From his childhood, Kazakevich knew he wanted to be an actor and attributes his love of film to his father.

“Other people would be watching cartoons with their kids,” he said. “My dad would show me ‘Alien’ when I was like five years old.”

Surrounded by top-rated films set in big U.S. cities, Kazakevich dreamed of coming to America for college. As a student with no film experience, BU struck Kazakevich as a place to get hands-on experience.

While Kazakevich’s father kickstarted his passion for films, it is his mother’s empathy as a psychologist that drives his love for people.

“I’ve always had interest in what drives people to be the way they are and what stories help inspire people or heal people,” he said.

Kazakevich is no stranger to the struggling artist’s dream. Like all college students, even campus celebrities face burnout. His belief in “the vision” is what motivates him in times when he can’t seem to find balance.

Keevan Regan, a sophomore in the College of Communication, has worked on a handful of projects with Kazakevich and said he is multitalented, with an impressive repertoire in acting and directing.

Behind the camera, Regan says Kazakevich is the “definition of just making it work.”

“You come to him with a problem, you’ll figure it out no matter what,” Regan said. “He’s very good at altering his acting to make filming it much, much easier.”

Elle Misko, a junior in the College of Arts and Sciences, is a co-director for “Admitted” and director of “Premeditated,” two pieces in which Kazakevich was an actor.

“He has no shame, and he will try anything and he loves to shock me as the director and his co-actors,” Misko said.

Misko said her first impression of Kazakevich was his “infectious” energy, saying he remained enthusiastic and bubbly during the lengthy, tiring process of rushing for Delta Kappa Alpha, BU’s professional film fraternity.

When spending so much time with people Kazakevich works with, it’s natural for friendships to build and quirks to emerge.

“He does one of the best ‘Seinfeld’ impressions I’ve ever heard,” Regan said. “Every character in ‘Seinfeld,’ he can do a perfect impression of.”

While filming a scene for the mockumentary series “Admitted” Misko recalls a memory that has stuck with her.

“He got up onto the table and sprinted across the table, jumped off, did a roll somersault on the ground and just leaped out the front door,” Misko said.

Aside from his impression skills, Misko said Kazakevich is a skilled navigator and hairstylist.

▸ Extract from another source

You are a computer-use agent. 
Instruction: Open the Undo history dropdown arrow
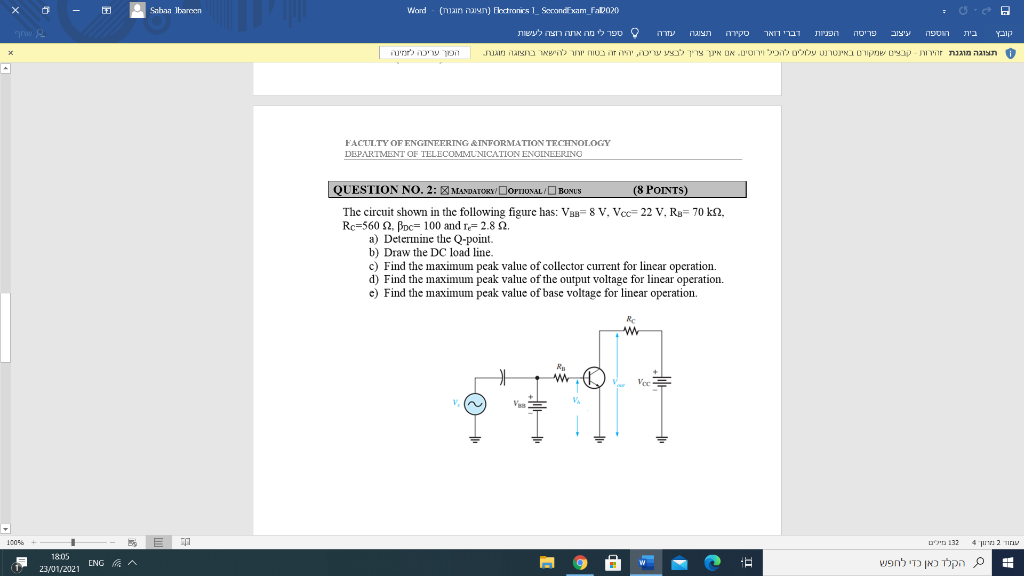976,9
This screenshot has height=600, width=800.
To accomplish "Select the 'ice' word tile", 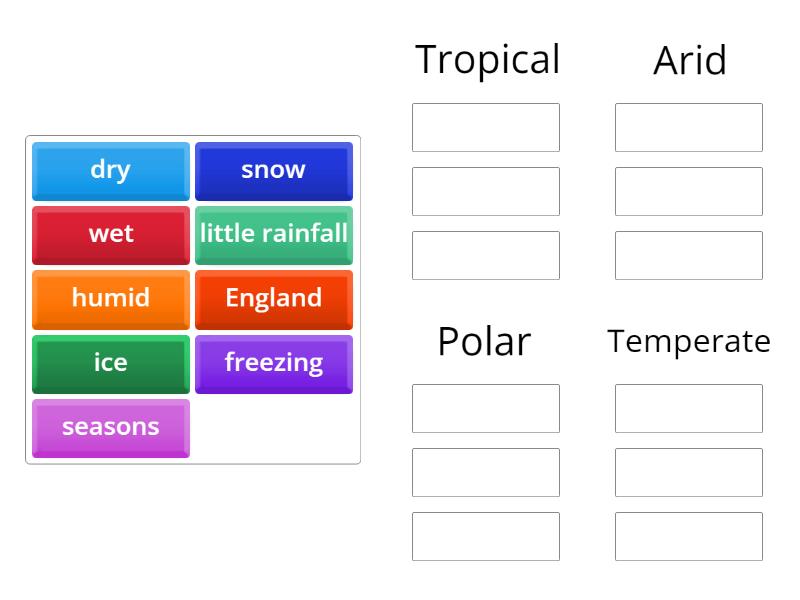I will tap(110, 363).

For Misko’s first film, Kazakevich helped with the cast’s hair — and, according to Misko, Kazakevich has an “immensely careful” hair routine himself.

“There’s a blow dryer involved. There’s some mousse involved. Maybe some hairspray every once in a while, a very special brush,” Misko said. “I think he could speak more to it than I can.”

When Kazakevich is not running from set to class, he’s “down for anything” and can often be found with his friends grabbing a coffee — black, of course — or watching TV with his roommates, but you won’t catch him sitting still.

“I consider boredom to be the absolute worst state of mental being,” Kazakevich said. “I cannot tolerate it.”